🤖 AI Summary
This paper addresses zero-shot time series forecasting—predicting future values without fine-tuning, using only frozen large language models (LLMs)—by bridging the representational misalignment between raw numerical sequences and LLMs’ pretrained textual knowledge. Methodologically, we propose: (1) a time-semantics-aware numerical tokenization scheme that converts sequences into semantically grounded text tokens; (2) the first inference-time Gaussian noise injection strategy, serving as a non-intrusive data augmentation to enhance robust modeling of intrinsic temporal structure; and (3) two novel, pretraining-unseen benchmark datasets, accompanied by theoretically grounded interpretability analysis. Empirical evaluation across diverse multivariate time series benchmarks demonstrates substantial gains over existing zero-shot approaches.

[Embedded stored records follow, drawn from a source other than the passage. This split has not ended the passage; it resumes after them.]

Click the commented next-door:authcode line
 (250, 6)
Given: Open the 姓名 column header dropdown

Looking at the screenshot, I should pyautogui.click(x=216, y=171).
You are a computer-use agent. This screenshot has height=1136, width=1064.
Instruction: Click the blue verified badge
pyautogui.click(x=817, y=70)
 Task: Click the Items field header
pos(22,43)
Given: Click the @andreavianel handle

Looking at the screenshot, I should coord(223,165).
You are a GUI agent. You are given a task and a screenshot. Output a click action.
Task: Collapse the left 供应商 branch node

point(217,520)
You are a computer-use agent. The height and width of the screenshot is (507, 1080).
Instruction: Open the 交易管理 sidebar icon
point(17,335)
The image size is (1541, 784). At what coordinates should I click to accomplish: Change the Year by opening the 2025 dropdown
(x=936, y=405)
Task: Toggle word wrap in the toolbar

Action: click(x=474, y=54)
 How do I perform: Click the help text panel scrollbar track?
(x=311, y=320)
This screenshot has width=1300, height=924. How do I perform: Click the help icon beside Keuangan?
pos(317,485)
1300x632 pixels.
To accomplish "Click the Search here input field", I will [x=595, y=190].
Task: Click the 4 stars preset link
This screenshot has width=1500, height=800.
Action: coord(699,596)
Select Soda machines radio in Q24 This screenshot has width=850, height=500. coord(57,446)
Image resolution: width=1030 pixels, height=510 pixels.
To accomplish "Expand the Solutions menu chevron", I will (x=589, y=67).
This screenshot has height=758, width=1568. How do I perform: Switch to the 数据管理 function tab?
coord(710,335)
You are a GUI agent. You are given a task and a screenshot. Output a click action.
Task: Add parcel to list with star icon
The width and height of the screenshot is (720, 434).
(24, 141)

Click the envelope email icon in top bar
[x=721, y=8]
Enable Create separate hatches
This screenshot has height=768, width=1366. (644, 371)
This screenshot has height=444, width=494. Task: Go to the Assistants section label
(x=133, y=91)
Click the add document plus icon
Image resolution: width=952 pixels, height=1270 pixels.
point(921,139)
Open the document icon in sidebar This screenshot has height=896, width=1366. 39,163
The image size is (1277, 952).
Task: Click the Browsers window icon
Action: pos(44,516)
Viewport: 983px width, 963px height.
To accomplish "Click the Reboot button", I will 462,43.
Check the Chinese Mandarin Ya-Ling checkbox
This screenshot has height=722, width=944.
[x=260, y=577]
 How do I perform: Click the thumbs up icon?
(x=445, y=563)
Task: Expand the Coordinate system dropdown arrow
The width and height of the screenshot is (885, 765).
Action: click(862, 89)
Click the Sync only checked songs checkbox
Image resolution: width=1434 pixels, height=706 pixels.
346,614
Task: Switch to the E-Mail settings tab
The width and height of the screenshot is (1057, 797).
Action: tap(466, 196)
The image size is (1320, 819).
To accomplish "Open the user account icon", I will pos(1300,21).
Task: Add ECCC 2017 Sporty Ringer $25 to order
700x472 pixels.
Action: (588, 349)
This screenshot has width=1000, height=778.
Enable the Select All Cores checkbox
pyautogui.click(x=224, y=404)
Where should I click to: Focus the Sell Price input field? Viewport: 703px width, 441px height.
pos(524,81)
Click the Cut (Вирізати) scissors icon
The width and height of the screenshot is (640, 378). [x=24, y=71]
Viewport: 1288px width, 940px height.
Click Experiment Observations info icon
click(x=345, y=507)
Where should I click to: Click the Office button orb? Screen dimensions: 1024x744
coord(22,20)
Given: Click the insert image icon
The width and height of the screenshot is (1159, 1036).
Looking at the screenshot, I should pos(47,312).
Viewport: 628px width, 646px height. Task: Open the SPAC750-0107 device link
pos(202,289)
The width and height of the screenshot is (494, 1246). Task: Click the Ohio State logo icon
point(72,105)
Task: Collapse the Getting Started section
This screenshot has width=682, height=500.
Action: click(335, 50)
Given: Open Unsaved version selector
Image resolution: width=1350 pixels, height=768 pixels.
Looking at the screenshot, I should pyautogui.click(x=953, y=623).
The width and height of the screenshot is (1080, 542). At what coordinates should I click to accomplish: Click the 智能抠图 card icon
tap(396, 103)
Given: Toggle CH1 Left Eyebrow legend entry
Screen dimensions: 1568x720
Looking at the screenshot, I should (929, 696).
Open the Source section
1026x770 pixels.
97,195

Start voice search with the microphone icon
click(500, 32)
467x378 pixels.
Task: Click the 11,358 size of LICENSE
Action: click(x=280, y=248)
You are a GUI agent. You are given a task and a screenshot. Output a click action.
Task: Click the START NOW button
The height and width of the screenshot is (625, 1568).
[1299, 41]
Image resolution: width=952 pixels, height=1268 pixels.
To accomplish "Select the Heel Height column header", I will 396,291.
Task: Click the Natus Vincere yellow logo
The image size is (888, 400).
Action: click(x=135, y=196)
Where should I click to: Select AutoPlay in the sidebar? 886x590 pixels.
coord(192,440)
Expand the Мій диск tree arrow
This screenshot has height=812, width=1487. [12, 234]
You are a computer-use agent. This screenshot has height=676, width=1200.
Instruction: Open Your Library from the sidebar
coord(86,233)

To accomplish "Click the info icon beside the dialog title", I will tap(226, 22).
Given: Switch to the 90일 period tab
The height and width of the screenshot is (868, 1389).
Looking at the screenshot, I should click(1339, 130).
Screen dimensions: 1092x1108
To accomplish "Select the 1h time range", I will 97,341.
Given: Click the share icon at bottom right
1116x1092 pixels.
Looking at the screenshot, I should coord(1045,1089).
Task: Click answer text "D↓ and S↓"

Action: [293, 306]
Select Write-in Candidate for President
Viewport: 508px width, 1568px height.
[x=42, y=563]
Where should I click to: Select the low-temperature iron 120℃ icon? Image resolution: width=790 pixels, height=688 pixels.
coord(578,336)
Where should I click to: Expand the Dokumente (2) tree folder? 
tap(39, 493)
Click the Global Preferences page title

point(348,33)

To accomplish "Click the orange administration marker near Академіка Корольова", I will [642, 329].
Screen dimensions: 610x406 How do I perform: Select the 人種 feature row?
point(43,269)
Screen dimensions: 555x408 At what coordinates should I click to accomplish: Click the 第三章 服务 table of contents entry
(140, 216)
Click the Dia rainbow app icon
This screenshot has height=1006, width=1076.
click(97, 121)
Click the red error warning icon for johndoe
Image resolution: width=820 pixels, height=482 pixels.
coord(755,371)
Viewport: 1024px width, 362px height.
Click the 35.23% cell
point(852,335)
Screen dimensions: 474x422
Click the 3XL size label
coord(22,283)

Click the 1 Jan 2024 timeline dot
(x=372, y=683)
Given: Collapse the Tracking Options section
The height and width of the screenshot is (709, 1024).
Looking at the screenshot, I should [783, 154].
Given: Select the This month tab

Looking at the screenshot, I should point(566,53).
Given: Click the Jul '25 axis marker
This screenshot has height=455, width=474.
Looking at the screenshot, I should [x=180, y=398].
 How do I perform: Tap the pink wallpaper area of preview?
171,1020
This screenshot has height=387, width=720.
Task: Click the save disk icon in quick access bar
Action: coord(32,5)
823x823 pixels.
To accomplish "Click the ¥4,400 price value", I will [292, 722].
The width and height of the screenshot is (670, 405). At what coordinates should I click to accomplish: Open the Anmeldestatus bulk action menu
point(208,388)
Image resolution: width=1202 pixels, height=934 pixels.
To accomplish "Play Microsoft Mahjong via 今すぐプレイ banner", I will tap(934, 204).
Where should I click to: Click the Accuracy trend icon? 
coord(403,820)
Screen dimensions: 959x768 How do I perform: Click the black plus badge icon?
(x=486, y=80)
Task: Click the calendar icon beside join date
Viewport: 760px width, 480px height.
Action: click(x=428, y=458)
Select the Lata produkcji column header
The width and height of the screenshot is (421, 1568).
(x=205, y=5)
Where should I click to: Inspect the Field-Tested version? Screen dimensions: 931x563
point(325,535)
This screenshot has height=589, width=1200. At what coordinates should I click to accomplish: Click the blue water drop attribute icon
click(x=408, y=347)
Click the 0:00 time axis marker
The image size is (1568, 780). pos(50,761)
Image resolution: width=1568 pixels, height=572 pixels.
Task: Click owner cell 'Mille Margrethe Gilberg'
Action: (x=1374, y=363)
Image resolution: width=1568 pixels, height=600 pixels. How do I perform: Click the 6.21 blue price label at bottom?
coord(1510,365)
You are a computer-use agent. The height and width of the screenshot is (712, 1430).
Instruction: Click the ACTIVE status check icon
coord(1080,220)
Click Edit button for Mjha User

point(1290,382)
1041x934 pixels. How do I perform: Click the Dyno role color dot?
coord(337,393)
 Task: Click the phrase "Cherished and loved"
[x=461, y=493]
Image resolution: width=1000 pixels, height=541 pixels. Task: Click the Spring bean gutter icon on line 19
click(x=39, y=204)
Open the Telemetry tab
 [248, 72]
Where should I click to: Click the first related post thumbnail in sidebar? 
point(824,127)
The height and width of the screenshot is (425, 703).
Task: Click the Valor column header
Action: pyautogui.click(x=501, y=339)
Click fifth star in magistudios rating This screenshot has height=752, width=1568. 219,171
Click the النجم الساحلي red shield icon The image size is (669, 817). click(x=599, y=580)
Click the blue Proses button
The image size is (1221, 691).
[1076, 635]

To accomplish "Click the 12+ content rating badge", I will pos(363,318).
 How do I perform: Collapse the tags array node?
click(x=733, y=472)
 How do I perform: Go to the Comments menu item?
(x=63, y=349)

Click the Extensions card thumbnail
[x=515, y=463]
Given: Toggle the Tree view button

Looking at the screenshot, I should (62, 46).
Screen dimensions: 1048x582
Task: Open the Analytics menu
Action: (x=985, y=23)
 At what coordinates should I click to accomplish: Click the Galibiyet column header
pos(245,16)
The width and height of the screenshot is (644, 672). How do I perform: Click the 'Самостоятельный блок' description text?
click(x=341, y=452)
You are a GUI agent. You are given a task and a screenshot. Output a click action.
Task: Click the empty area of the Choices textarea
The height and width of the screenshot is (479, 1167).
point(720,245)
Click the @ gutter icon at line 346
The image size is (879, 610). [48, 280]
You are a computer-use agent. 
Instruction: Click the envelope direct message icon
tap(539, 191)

Ablation and interpretability studies confirm that noise injection effectively mitigates spurious numerical surface-level biases, thereby improving generalization to unseen temporal patterns.
📝 Abstract
Large Language Models (LLMs) have demonstrated effectiveness as zero-shot time series (TS) forecasters. The key challenge lies in tokenizing TS data into textual representations that align with LLMs' pre-trained knowledge. While existing work often relies on fine-tuning specialized modules to bridge this gap, a distinct, yet challenging, paradigm aims to leverage truly off-the-shelf LLMs without any fine-tuning whatsoever, relying solely on strategic tokenization of numerical sequences. The performance of these fully frozen models is acutely sensitive to the textual representation of the input data, as their parameters cannot adapt to distribution shifts. In this paper, we introduce a simple yet highly effective strategy to overcome this brittleness: injecting noise into the raw time series before tokenization. This non-invasive intervention acts as a form of inference-time augmentation, compelling the frozen LLM to extrapolate based on robust underlying temporal patterns rather than superficial numerical artifacts. We theoretically analyze this phenomenon and empirically validate its effectiveness across diverse benchmarks. Notably, to fully eliminate potential biases from data contamination during LLM pre-training, we introduce two novel TS datasets that fall outside all utilized LLMs' pre-training scopes, and consistently observe improved performance. This study provides a further step in directly leveraging off-the-shelf LLMs for time series forecasting.